Like earlier reports, the current study demonstrated that serum ACPA and ESR (a common clinical parameter for RA) of RAPd and RA groups are not corelated [39, 40]. This finding reaffirms the notion that the quality of the ACPA response defined by molecular characteristics or functional features of ACPA expressing autoreactive B cells are much more important and relevant than its quantity (serum level of ACPA) in determining the outcome of established RA. It has been shown that the fluctuations in serum ACPA levels do not reflect RA disease activity and are not clinically useful in predicting the progression and flare-up of the disease [41]. Therefore, measurements of serum ACPA may not be useful in monitoring RA disease activity. This warrants more research to develop more inflammatory markers for RA.
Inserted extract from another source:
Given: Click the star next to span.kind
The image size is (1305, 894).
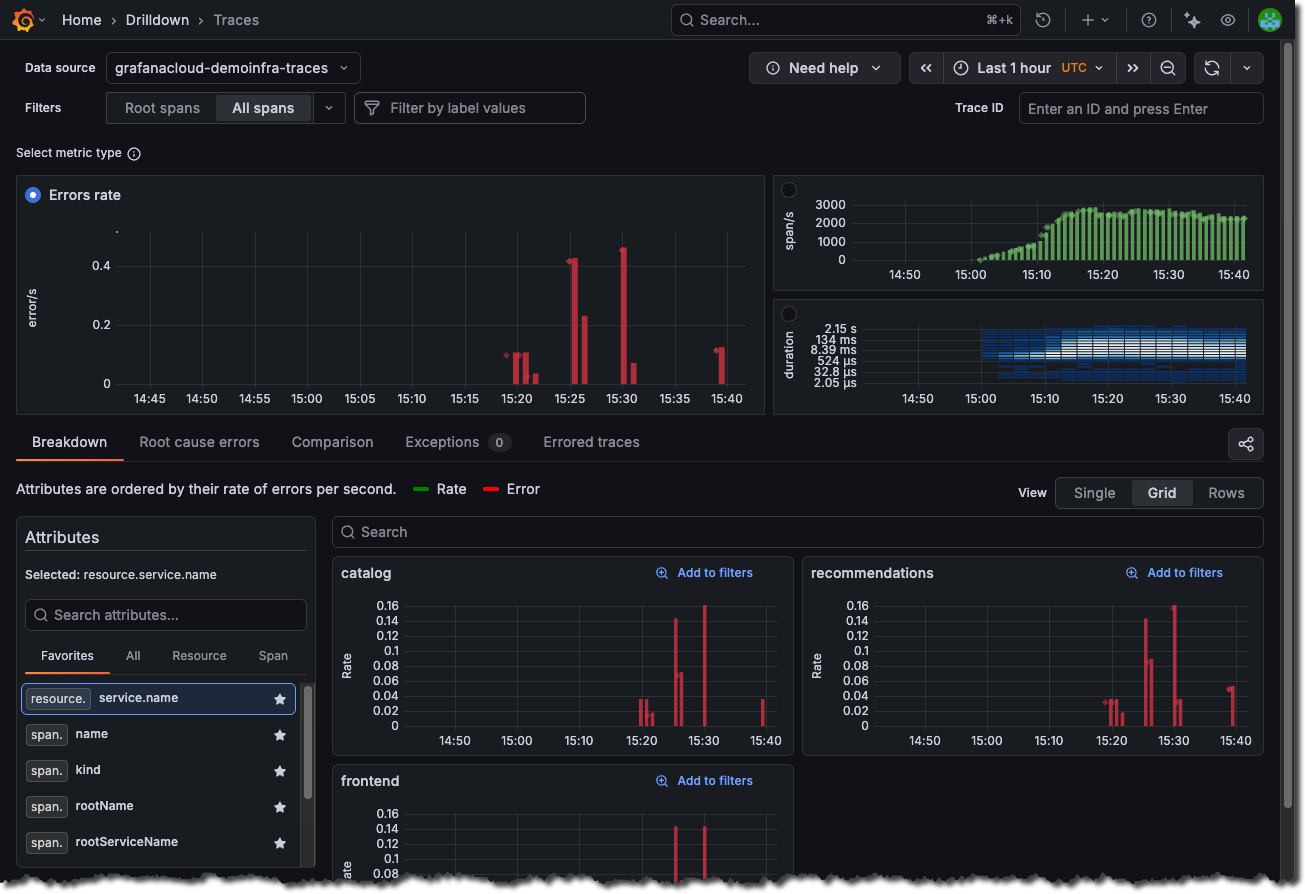Looking at the screenshot, I should coord(280,771).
Given the sample number and contradictory observations with the existing literature, it might not be prudent to extrapolate the current observation at a population level. While the current study warrants further investigation with larger samples to resolve whether the contradiction is solely due to the limited sample size. Future study that using a larger sample size from multiple centres may provide better validation of the findings. Moreover, inclusion of additional data on the inflammatory markers such as DAS-28 and CRP could have been more useful to analyse the severity of RA pathogenesis. Although ESR is a good inflammatory marker that can reflect RA disease activity over the preceding weeks, it could be affected by other confounding factors such as age, gender, fibrinogen levels and rheumatoid factor (RF) [42]. Lastly, none of the case definitions/classifications that are being used currently suffice to define the degree of inflamed periodontal tissue and hence may not be able to quantify the inflammatory burden posed by periodontitis. Thus, it is proposed that PISA can be used in conjunction with the case definition/classification when Pd is investigated as a potential risk factor for RA or any other systemic diseases.

Conclusion

Lack of correlation between ACPA with the clinical parameters of Pd suggests that citrullination of proteins during Pd pathogenesis might not be sufficient to make a mechanistic or causal link between RA and Pd. Further studies using more sensitive biomarkers that are common in both clinical conditions are needed to establish the role of Pd in the development and progression of RA.